* **MATERIAL FOR THE TASK**

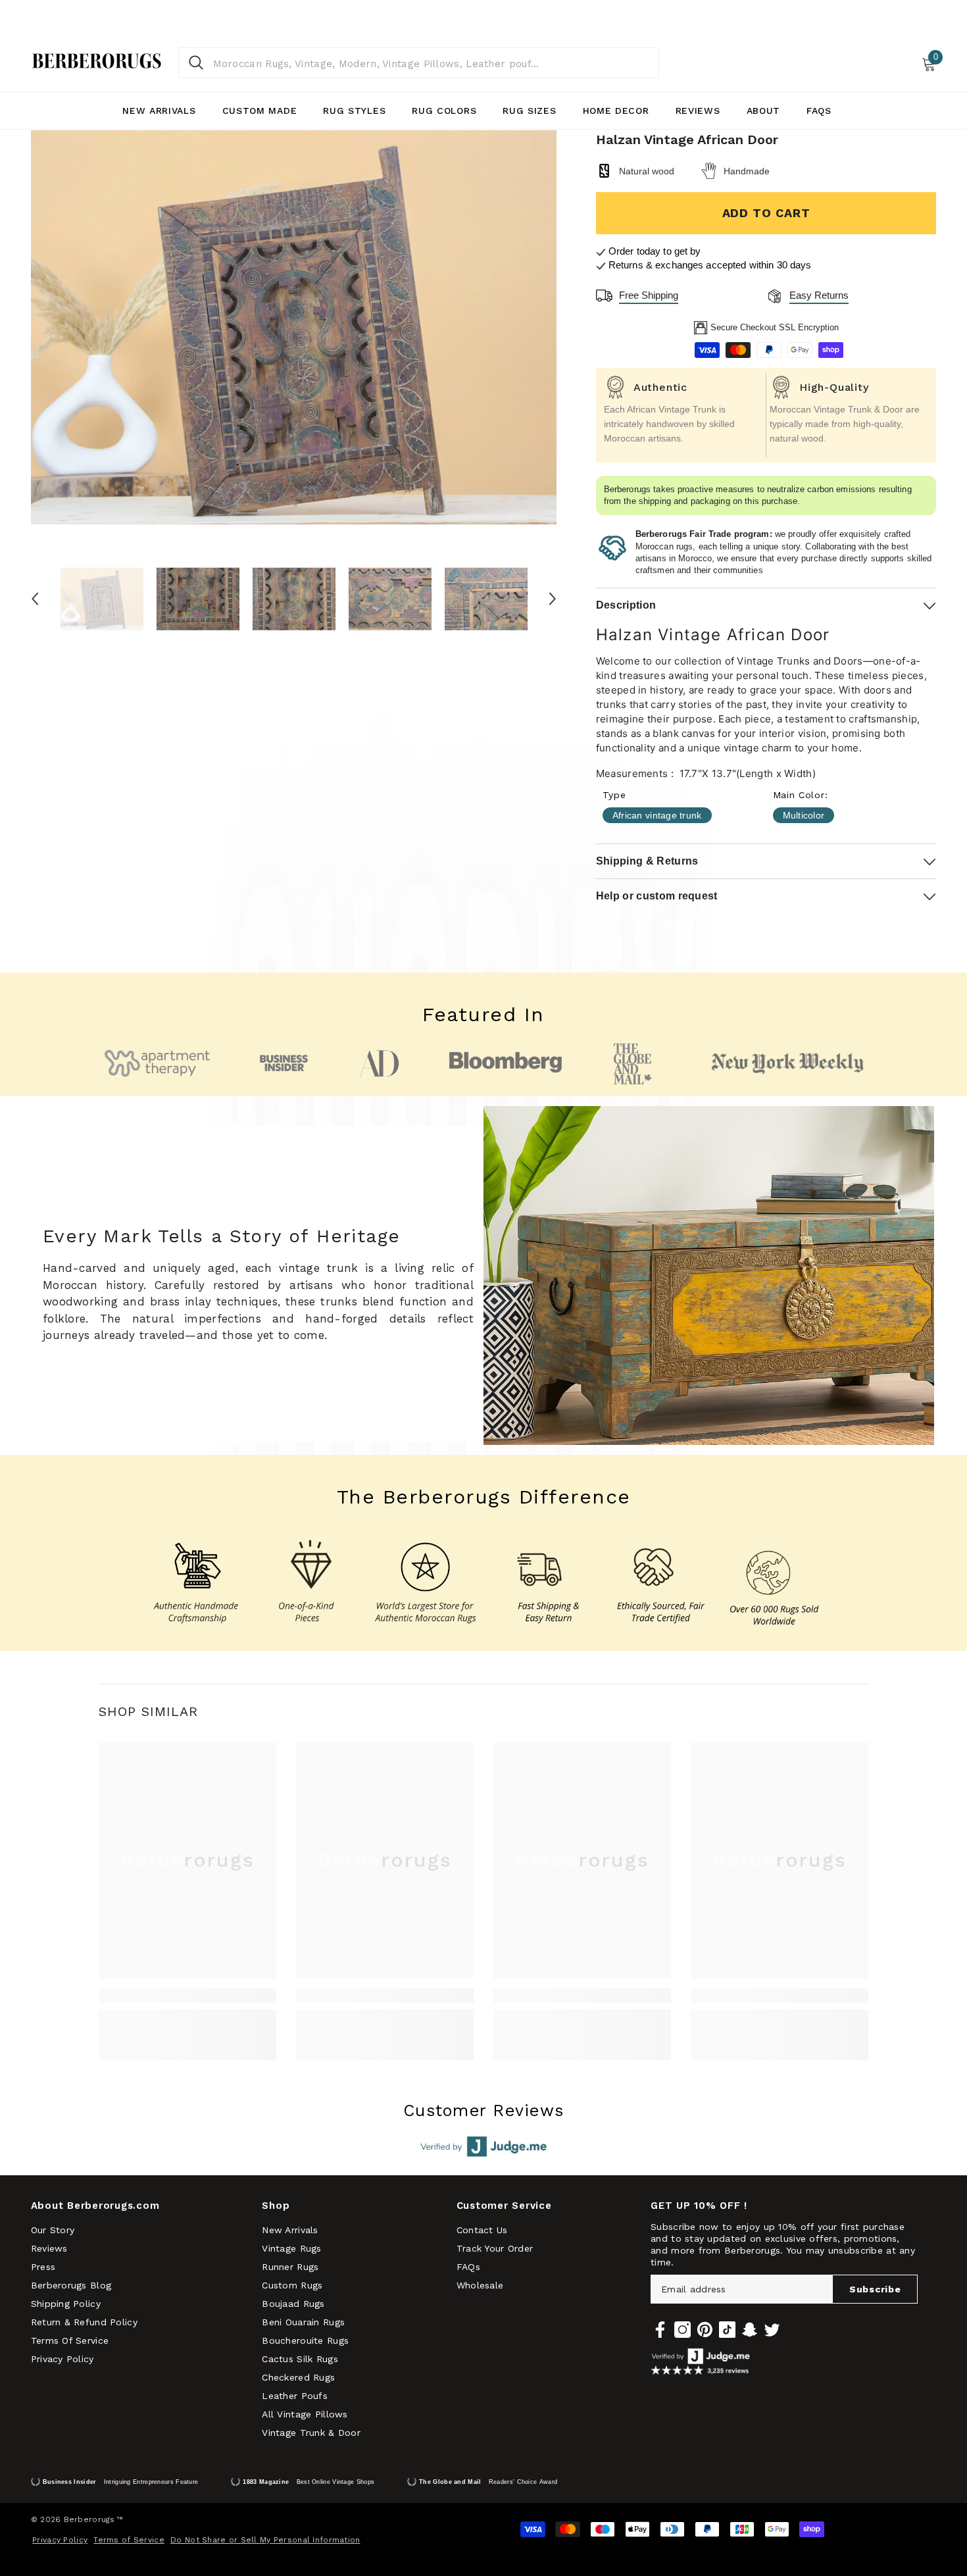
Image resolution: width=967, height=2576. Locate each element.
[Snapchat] (749, 2329)
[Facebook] (660, 2329)
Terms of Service (128, 2539)
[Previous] (35, 599)
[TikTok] (727, 2329)
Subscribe (875, 2289)
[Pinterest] (704, 2329)
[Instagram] (682, 2329)
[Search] (419, 62)
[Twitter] (771, 2329)
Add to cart (766, 213)
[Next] (552, 599)
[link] (187, 1995)
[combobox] (431, 63)
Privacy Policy (59, 2539)
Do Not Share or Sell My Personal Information (265, 2539)
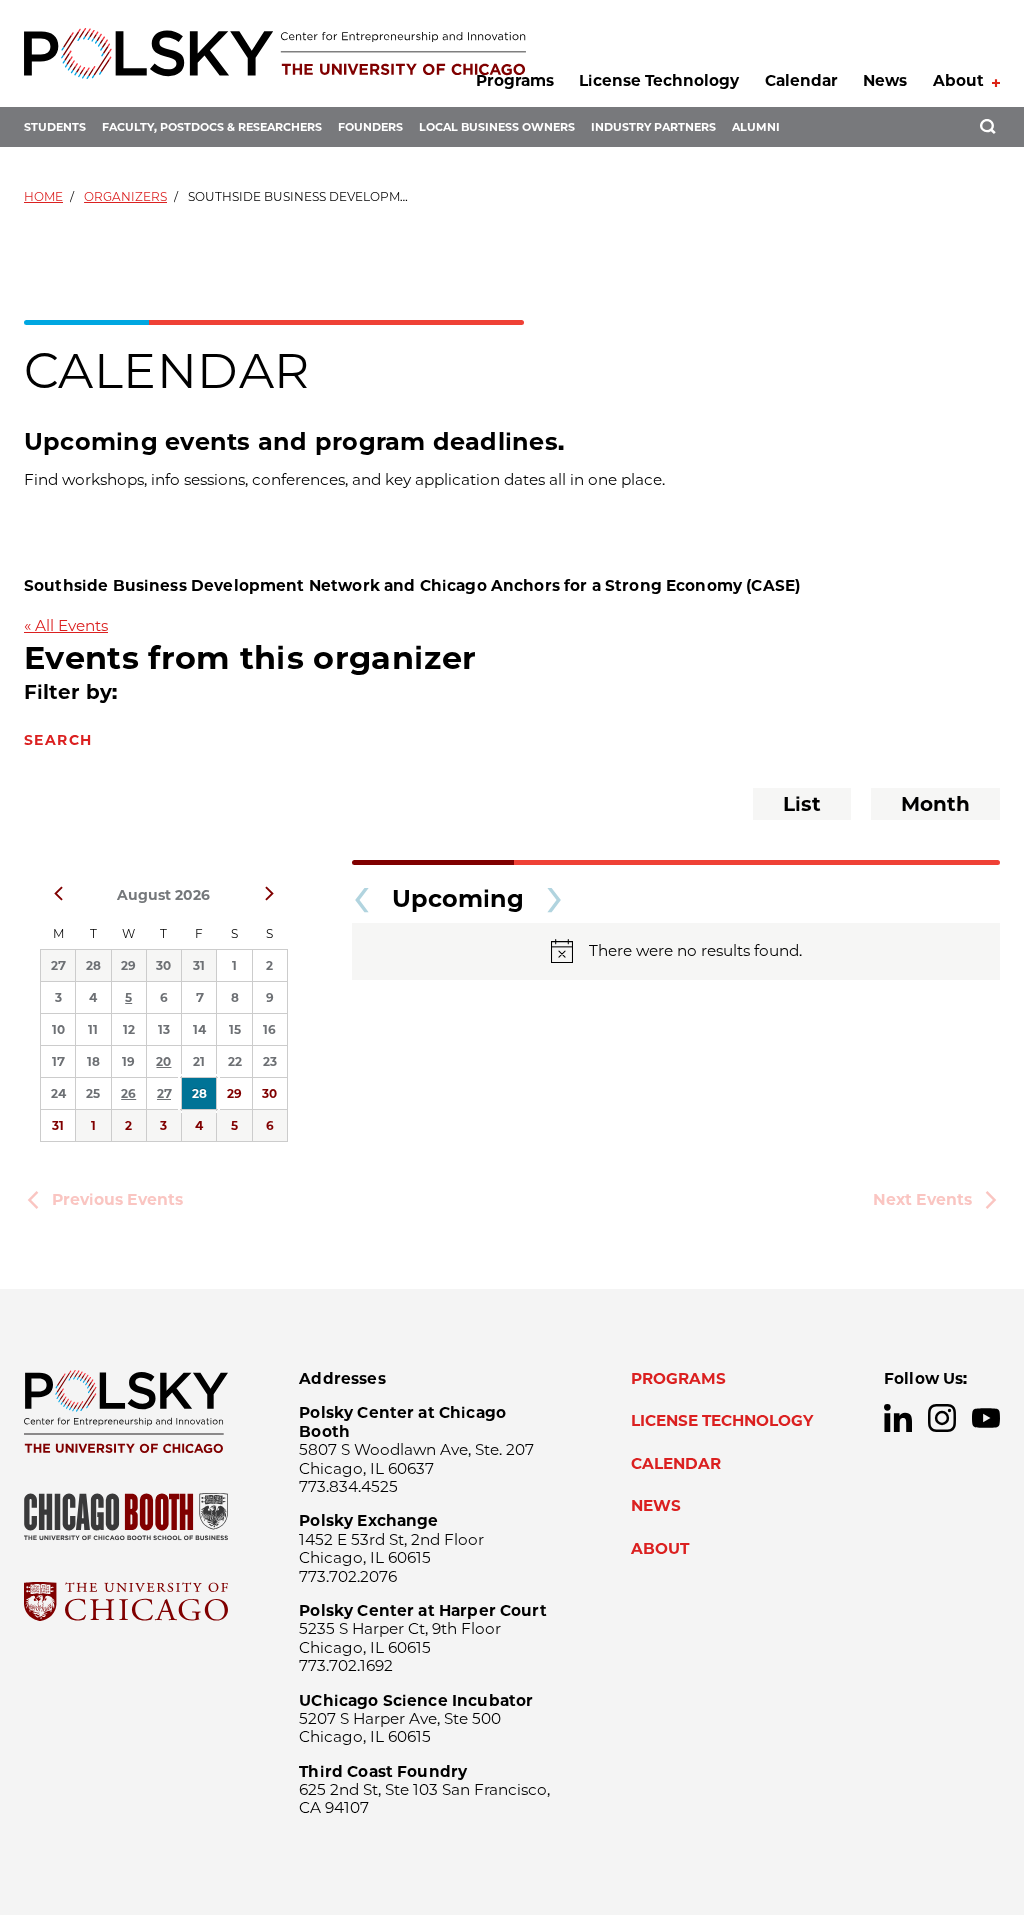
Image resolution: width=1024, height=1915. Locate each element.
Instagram (942, 1418)
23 (270, 1061)
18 (93, 1061)
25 (93, 1093)
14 (199, 1029)
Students (55, 127)
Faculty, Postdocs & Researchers (212, 127)
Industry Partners (653, 127)
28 (93, 965)
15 (235, 1029)
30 (163, 965)
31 (199, 965)
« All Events (66, 625)
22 (235, 1061)
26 (128, 1093)
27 (58, 965)
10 (58, 1029)
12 (129, 1029)
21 (199, 1061)
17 (58, 1061)
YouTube (986, 1418)
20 (163, 1061)
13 (164, 1029)
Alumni (756, 127)
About (958, 80)
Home (43, 196)
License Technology (659, 80)
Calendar (801, 80)
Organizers (125, 196)
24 (58, 1093)
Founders (370, 127)
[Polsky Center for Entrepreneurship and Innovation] (275, 53)
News (885, 80)
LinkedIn (898, 1418)
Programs (515, 80)
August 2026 (163, 895)
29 (128, 965)
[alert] (676, 951)
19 (128, 1061)
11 (93, 1029)
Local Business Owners (497, 127)
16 (269, 1029)
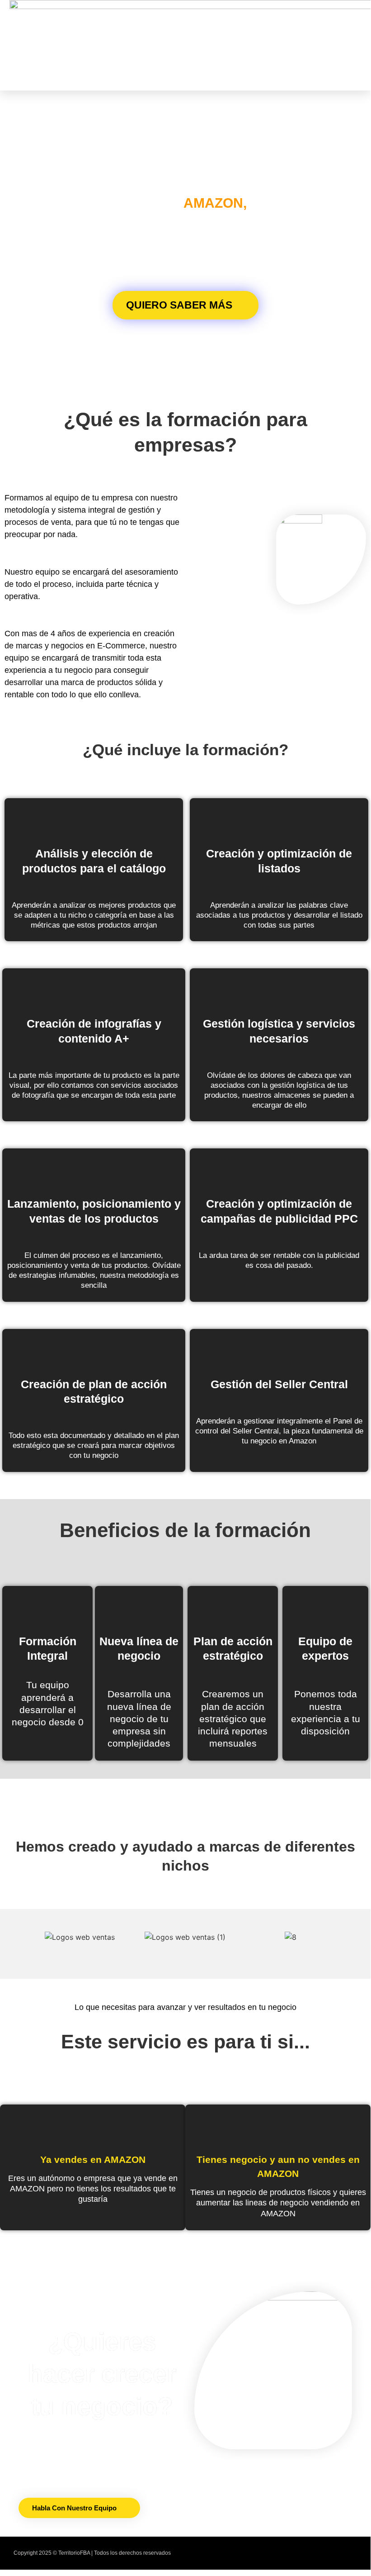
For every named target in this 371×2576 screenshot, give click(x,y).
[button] (266, 45)
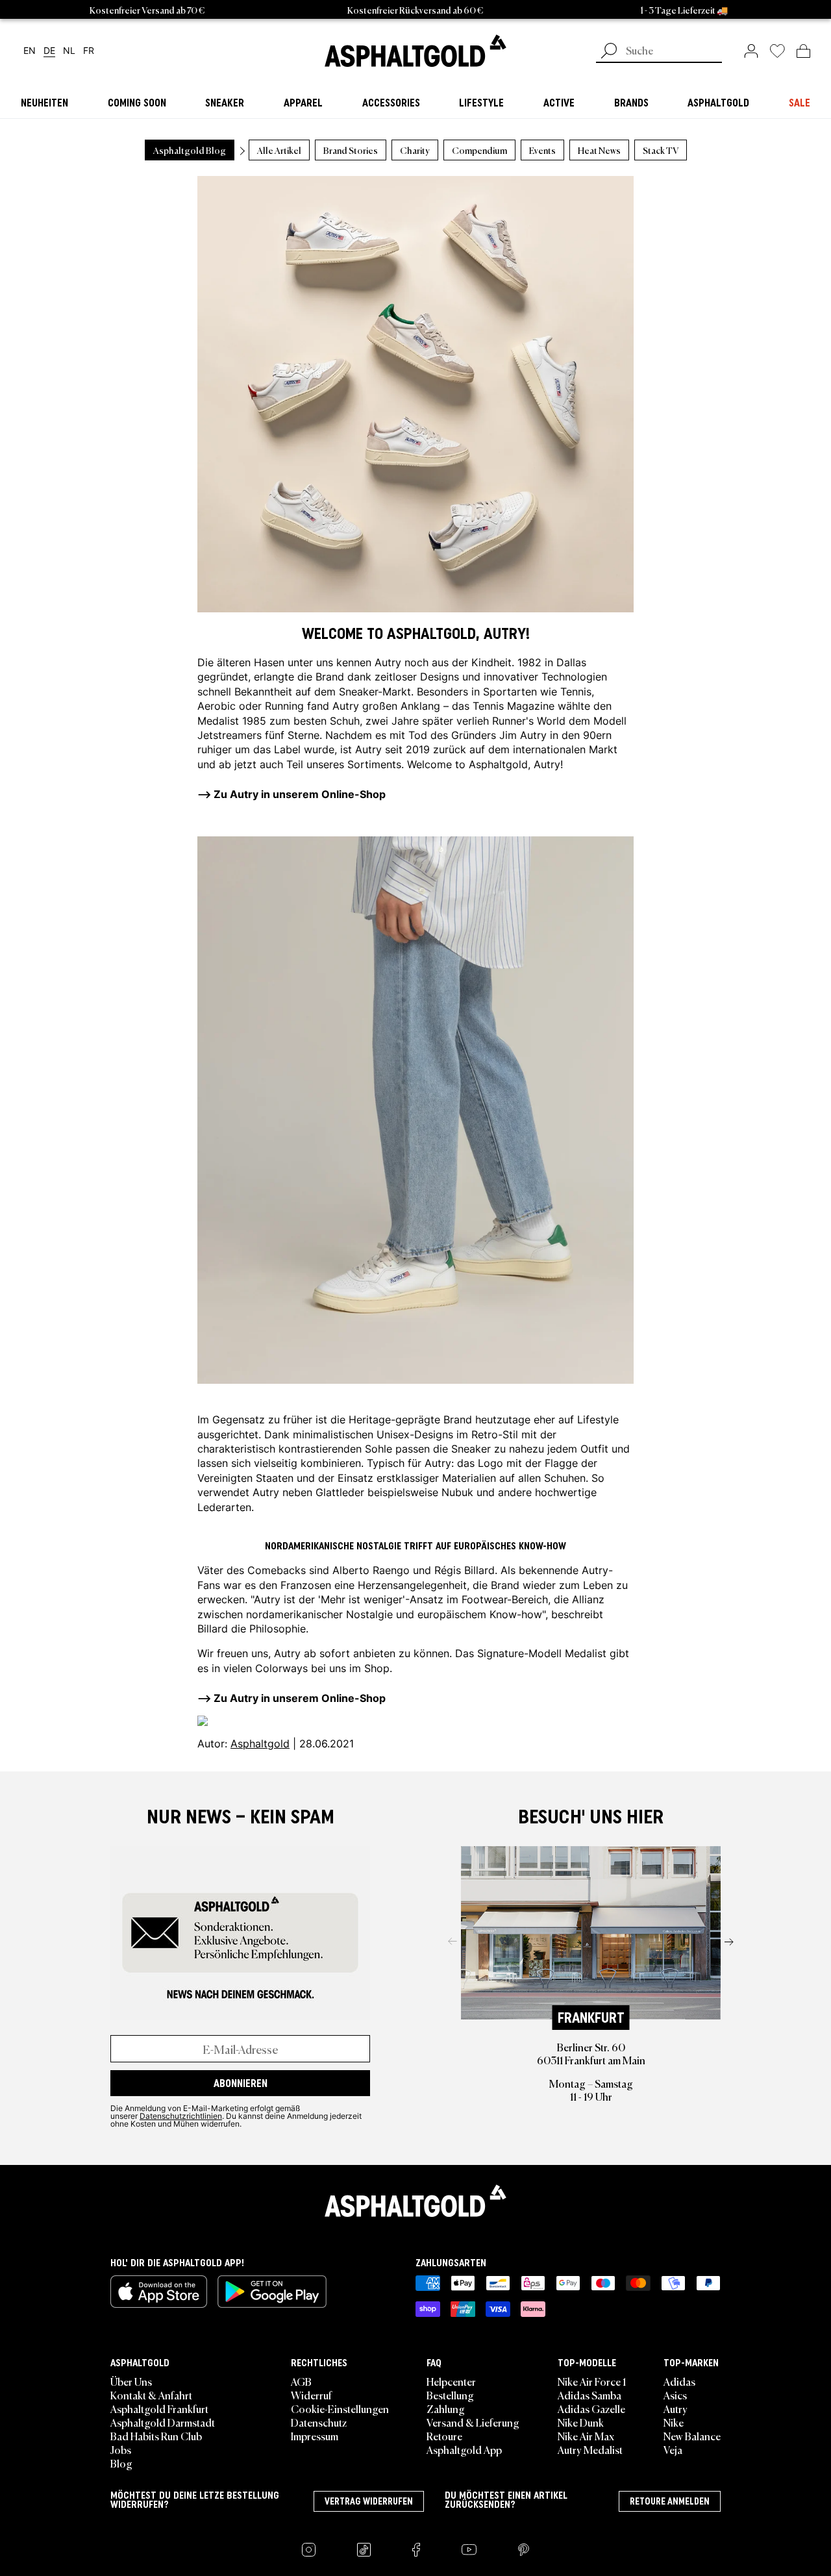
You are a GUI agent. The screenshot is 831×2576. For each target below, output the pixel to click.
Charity (415, 150)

* **WHAT YOU HAVE TO DO**
Nothing but the lines above from the one that has "Privacy Policy (59, 2539)" down to the one that has "31 (199, 965)" belongs in the answer, copied exactly, without pictures.

* **TASK RESPONSE**
Privacy Policy (59, 2539)
Do Not Share or Sell My Personal Information (265, 2539)
Image resolution: width=1024, height=1915. Locate each element.
Instagram (942, 1418)
23 (270, 1061)
18 (93, 1061)
25 (93, 1093)
14 (199, 1029)
Students (55, 127)
Faculty, Postdocs & Researchers (212, 127)
Industry Partners (653, 127)
28 (93, 965)
15 (235, 1029)
30 (163, 965)
31 (199, 965)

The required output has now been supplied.